Le «Dieu» du patinage prépare un saut encore jamais vu aux JO
Battu au tout début des Jeux, lors du programme court de l’épreuve par équipes qu’il n’était pas censé disputer, Ilia Malinin a très vite remis les pendules à l’heure.
Le phénomène de Virginie a offert au collectif américain la médaille d’or en survolant le programme libre, puis s’est distingué mardi en individuel, dominant le programme court avec un score de 108,16 points.
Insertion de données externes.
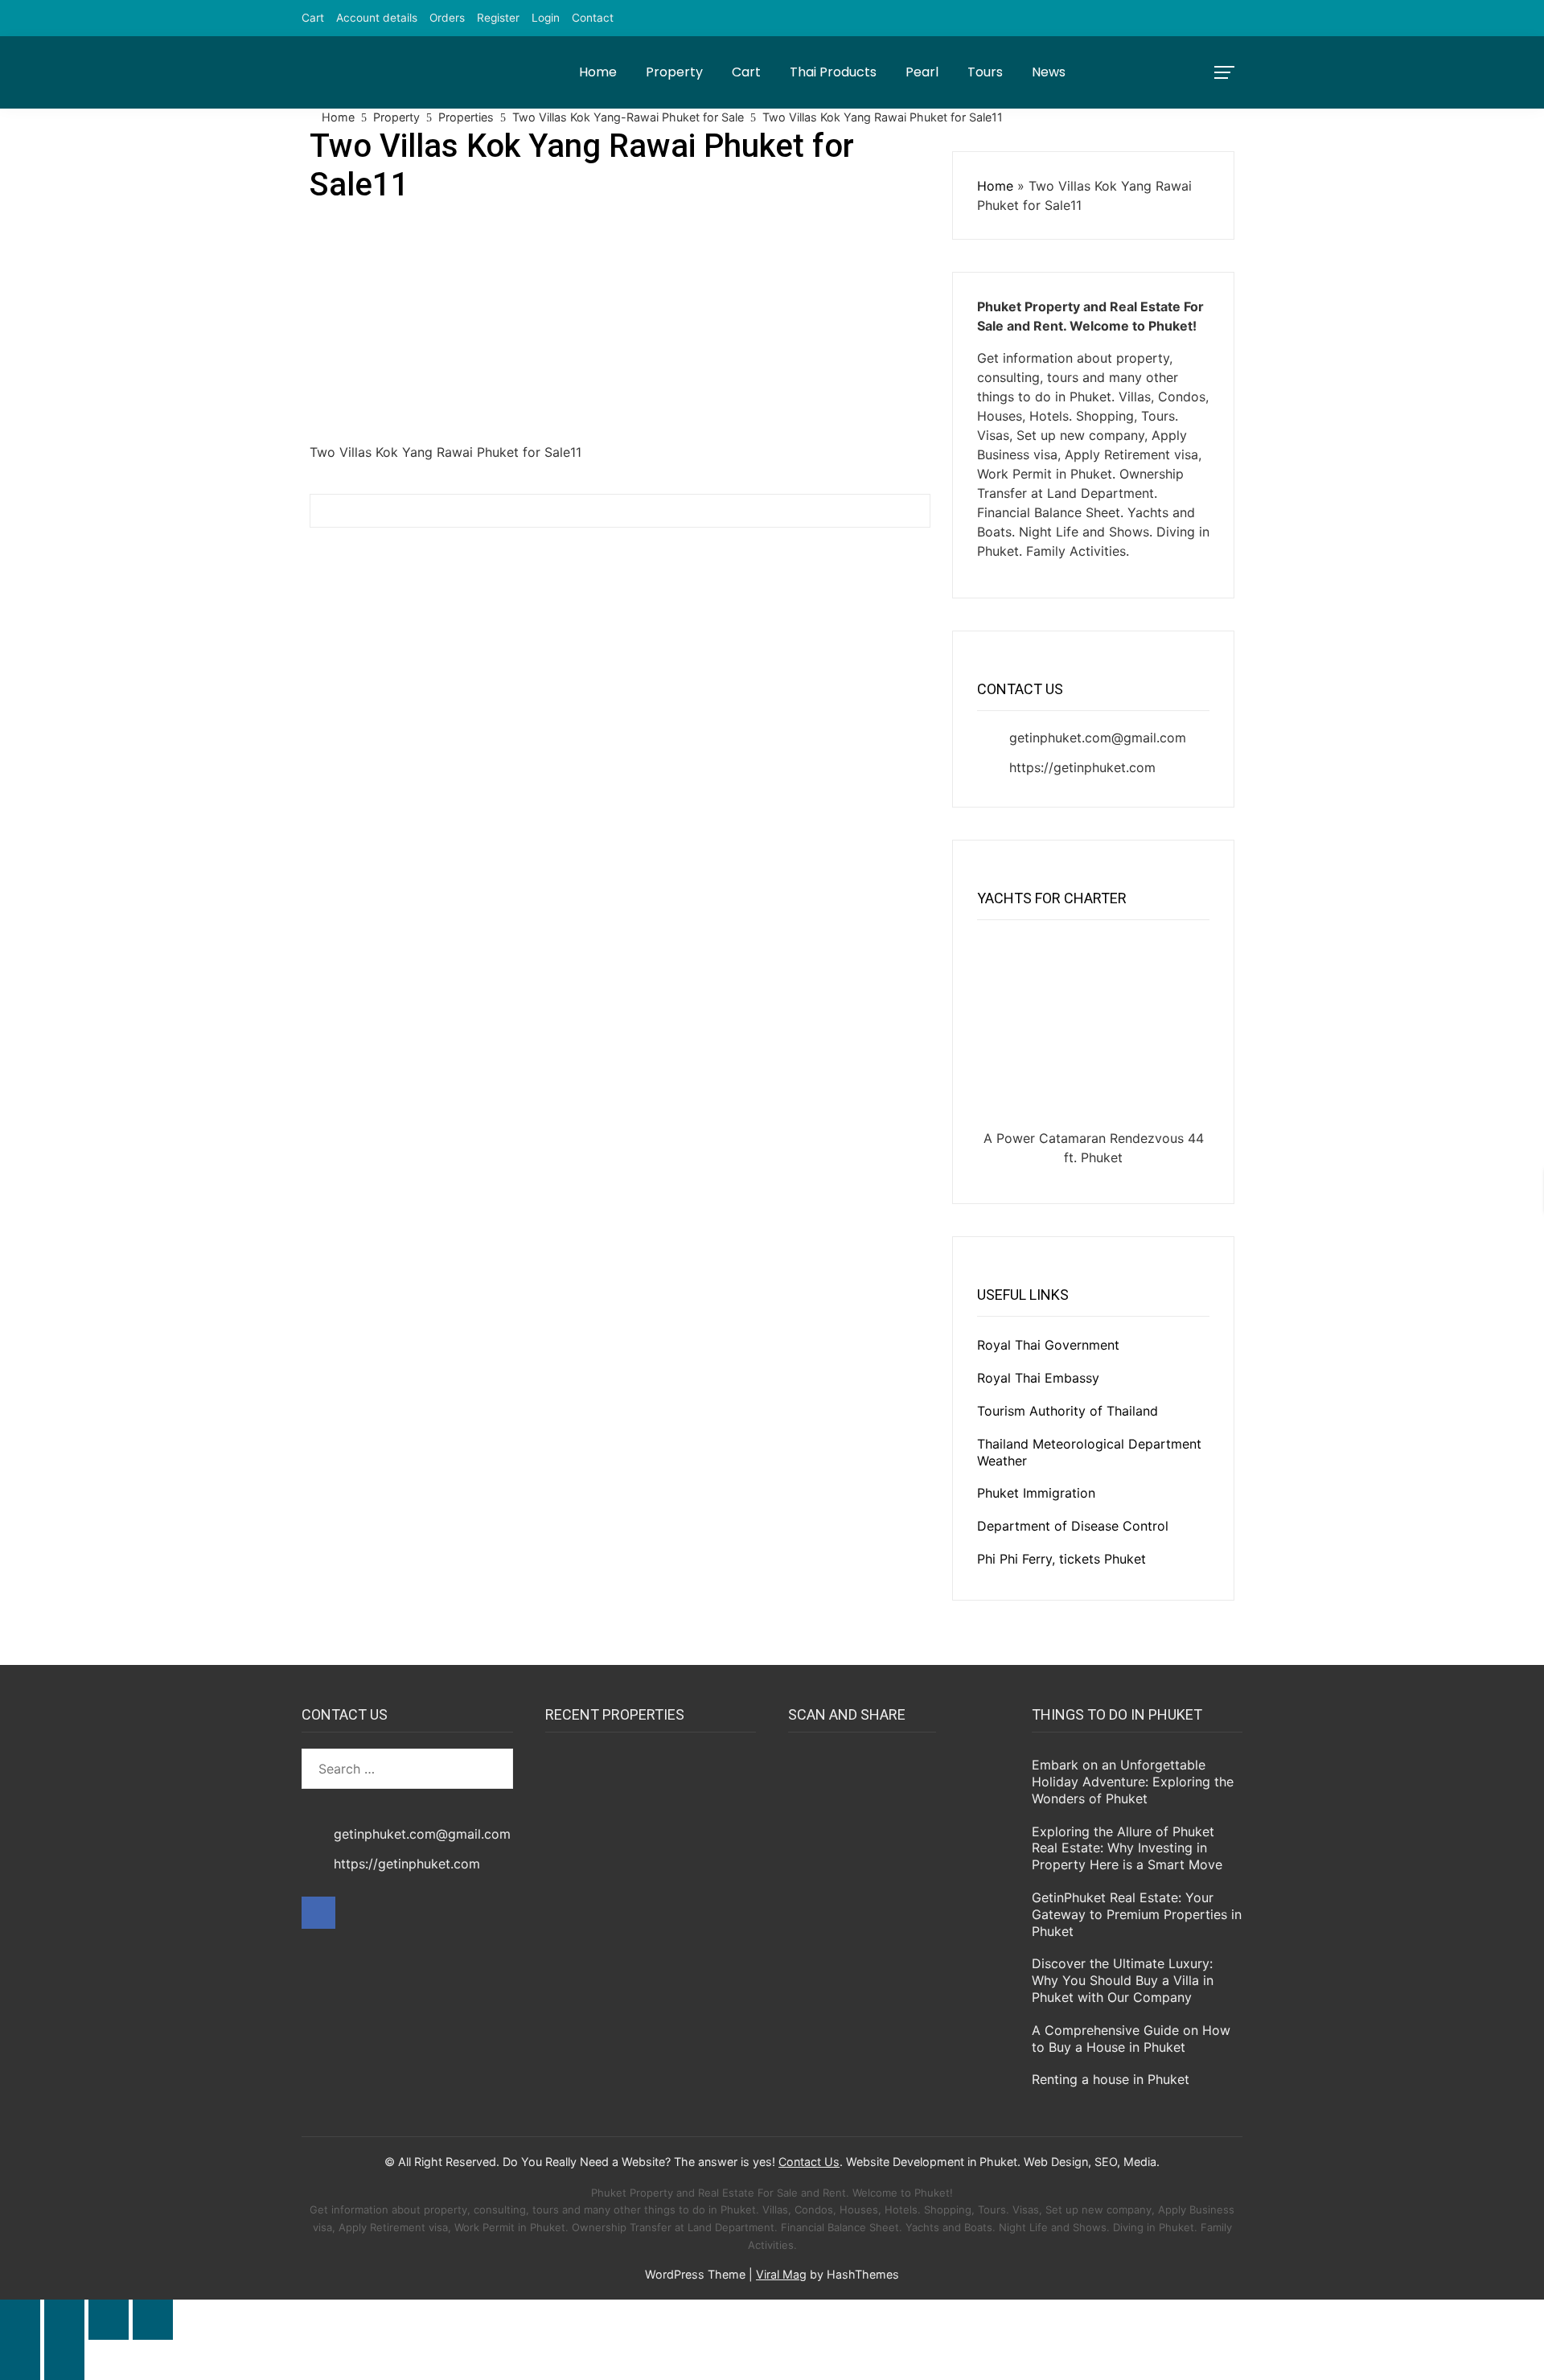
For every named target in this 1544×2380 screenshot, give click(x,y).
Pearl (921, 72)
Il devance à mi-parcours le Japonais Yuma Kagiyama (103,07 points) et semble avoir toutes les cartes en main pour décrocher un deuxième titre olympique en l’espace de quelques jours.
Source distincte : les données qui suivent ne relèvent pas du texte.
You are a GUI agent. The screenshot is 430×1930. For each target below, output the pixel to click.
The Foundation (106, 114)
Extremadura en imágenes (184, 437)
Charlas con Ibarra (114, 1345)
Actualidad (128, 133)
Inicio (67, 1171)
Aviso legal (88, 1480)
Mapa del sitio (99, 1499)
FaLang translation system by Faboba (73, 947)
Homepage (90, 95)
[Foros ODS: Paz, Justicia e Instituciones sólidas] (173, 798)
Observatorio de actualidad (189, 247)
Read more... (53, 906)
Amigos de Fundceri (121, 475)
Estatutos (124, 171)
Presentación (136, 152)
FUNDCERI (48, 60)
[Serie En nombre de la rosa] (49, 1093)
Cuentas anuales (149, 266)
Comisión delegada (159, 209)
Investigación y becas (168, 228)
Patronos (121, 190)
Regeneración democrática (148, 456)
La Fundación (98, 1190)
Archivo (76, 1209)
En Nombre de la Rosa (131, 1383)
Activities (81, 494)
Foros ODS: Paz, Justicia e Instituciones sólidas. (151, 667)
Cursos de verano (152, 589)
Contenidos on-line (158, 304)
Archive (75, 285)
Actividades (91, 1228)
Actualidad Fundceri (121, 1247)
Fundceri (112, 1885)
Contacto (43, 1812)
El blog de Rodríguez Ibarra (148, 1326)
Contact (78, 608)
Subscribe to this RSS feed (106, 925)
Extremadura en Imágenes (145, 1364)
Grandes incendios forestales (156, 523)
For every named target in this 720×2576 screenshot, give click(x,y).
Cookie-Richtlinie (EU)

Il faut dire qu'Ilia Malinin n’a plus perdu la moindre compétition depuis le Grand Prix de France 2023. Il a également pris l'habitude de largement distancer ses rivaux lors des épreuves libres. On parle de dix points d'avance ou plus. Le voir battu relèverait du séisme.
Le suspense réside donc surtout dans le contenu du programme qu’il présentera vendredi soir. Avec cette question sur toutes les lèvres: livrera-t-il enfin sa figure emblématique aux Jeux olympiques?
Il ne s’agit pas ici du spectaculaire backflip qu’il a déjà exécuté plusieurs fois depuis le début des JO et que d'autres maîtrisent. Mais bien du quadruple Axel, qu'il est le seul à réaliser depuis cette tentative réussie lors d'un événement officiel le 14 septembre 2022. Le Russe Vlad Dikidzhi paraît le tenir lui aussi, mais seulement hors compétition.
Le quadruple Axel que Malinin a réalisé à l'entraînement à la veille de son programme libre
la cosa più bella che vedrete oggi: il quadruplo axel su sinceramente di annalisa pic.twitter.com/3orbwWPmJG
— κ ι α. (@sistahclaire) February 12, 2026
L’appel de cette figure se fait en avant, sur une seule jambe, tandis que le saut lui-même comporte quatre rotations et demie. Le quadruple Axel exige à la fois une grande vitesse d’exécution et une importante détente verticale. Considéré comme l’élément le plus difficile du patinage, il demande également un engagement total, l’Axel étant le seul et unique saut lancé frontalement.
Ilia Malinin, 21 ans, avait prévu cette figure dans son programme court des Jeux ainsi que lors de la compétition par équipes, avant de se raviser sur la glace et de se contenter du triple Axel, des adaptions qui n'ont eu presque aucun impact sur ses notes, tant il exécute ce saut avec une rotation en moins à la perfection.
L'Américain a donc privilégié jusqu’ici la prudence et la sécurité, et compte continuer dans cette voie. Néanmoins, si le flow est au rendez‑vous, il pourrait tenter cet élément vendredi lors du programme libre des Jeux olympiques, comme il l’a confié à l’agence Reuters.
«J'espère que je me sentirai assez bien pour le faire. Mais bien sûr, je donne toujours la priorité à ma santé et à ma sécurité, donc je veux vraiment me mettre dans le bon état d’esprit, celui où je me sentirai confiant pour y aller, sans que cela ne devienne un risque inutile», a déclaré le jeune patineur.
Le voir tenter et réussir un quadruple Axel sur la glace de Milan ne serait pas très surprenant. Malinin inclut généralement six ou sept quadruples sauts dans ses programmes libres, soit plus que tous ses adversaires. Il se surnomme aussi le «Quad God», c’est-à-dire le «Dieu des quadruples».
Reste donc à savoir si l’un de ces quadruples sera un Axel. En cas de nouveau refus, vendredi, Ilia Malinin n'aura plus que le gala de clôture de patinage artistique pour révéler aux non-initiés sa figure. L'événement étant une exhibition, il pourra la produire sans la moindre pression du résultat.